BauernZeitung: Wieso arbeitet ein Tierarzt aus dem deutschen Niedersachsen seit nunmehr zwölf Jahren in der Zentralschweiz?
Kai Caspari: Ich war nach meinem Studium in München parallel zur Doktorarbeit Assistenztierarzt in einer Gemischtpraxis in der Lüneburger Heide. Ein deutscher Tierarztkollege arbeitete damals bereits beim Schweinegesundheitsdienst (SGD) in Bern. Er machte mich auf ein Stelleninserat des SGD aufmerksam. Das hat mir gepasst, zumal meine Frau einen Schweizer Hintergrund hat.
Sie kennen Schweinehalter in der ganzen Zentralschweiz. Was
unterscheidet diese von Berufskollegen in Deutschland?

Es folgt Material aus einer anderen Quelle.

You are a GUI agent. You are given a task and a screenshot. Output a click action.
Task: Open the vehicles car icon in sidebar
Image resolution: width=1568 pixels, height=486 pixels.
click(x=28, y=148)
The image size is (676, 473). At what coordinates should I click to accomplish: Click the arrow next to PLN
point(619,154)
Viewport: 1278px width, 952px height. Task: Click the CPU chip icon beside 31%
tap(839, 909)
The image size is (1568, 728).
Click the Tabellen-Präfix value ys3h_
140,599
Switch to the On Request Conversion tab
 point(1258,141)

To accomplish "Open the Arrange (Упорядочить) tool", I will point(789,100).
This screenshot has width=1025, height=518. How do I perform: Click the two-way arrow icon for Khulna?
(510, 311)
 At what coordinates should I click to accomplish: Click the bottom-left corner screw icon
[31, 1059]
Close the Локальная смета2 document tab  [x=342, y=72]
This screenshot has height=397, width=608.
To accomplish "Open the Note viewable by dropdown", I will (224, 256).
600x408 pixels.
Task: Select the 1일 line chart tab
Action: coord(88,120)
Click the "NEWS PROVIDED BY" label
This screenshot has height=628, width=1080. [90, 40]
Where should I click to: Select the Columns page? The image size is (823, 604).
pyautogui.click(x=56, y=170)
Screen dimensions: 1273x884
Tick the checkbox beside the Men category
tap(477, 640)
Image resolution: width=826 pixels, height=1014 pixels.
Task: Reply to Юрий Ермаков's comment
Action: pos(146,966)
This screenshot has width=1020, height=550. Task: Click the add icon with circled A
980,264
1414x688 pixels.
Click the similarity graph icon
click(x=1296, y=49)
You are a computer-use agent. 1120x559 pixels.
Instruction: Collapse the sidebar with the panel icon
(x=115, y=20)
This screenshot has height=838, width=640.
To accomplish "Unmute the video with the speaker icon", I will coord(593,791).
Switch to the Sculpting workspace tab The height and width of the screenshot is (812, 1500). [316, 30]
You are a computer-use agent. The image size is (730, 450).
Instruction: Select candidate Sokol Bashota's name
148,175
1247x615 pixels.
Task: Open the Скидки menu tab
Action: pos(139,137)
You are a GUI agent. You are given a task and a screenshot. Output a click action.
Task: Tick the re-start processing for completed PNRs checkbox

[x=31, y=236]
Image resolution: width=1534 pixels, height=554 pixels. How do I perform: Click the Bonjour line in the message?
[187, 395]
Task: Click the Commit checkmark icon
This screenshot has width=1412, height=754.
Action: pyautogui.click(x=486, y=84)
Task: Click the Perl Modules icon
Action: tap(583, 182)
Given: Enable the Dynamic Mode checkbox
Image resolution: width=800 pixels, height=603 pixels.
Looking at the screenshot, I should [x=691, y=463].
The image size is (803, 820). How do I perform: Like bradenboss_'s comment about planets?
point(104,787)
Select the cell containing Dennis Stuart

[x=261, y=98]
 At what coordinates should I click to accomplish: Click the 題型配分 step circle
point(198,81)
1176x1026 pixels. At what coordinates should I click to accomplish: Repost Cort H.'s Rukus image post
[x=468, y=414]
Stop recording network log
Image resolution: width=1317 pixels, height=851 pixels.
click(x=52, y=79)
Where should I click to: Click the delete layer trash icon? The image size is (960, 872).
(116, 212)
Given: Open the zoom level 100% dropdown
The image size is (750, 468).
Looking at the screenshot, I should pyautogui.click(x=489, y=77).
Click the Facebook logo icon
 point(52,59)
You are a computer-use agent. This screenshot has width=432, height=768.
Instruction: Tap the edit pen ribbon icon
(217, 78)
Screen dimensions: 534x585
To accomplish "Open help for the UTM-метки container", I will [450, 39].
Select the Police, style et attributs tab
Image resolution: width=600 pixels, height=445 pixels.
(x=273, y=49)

Der Unterschied ist eigentlich gar nicht so gross. Vielleicht ist die Mentalität doch viel vom Beruf geprägt? Insbesondere habe ich den Eindruck, dass der Luzerner dem niedersächsischem Bauern ähnelt: Er ist etwas reserviert, aber doch offen. Anfänglich arbeitete ich noch im Emmental. Der Dialekt ist für einen Norddeutschen eine echte Herausforderung. Die Emmentaler Bauern sind allerdings sehr offen und entgegenkommend gewesen. Das hat mir sehr geholfen. Dass man als «Auswärtiger» wahrgenommen wird, gehört halt dazu.
Sie arbeiten in der Beratung wie auch im Kontrollwesen und kennen die Haltungsbedingungen der Schweizer Schweine bestens. Sind wir wirklich so gut bezüglich Tierwohl und Tierschutz, wie wir immer meinen?
Die Gesetze sind hier ganz andere. Ich schätze die Art und Weise, wie Schweinehalter mit ihren Tieren grundsätzlich umgehen und den Standard der Haltung hier sehr. Zum Beispiel kann es vorkommen, dass man nicht mal nach Stall riecht, wenn man aus einem Schweinestall kommt. Meine Familie hat da eine gute Nase. Auch, dass die sogenannten «Ferkelschutzkörbe» während der Säugezeit verboten sind, ist ein klarer Fortschritt. Es wird nicht alles der Gewinnoptimierung geopfert.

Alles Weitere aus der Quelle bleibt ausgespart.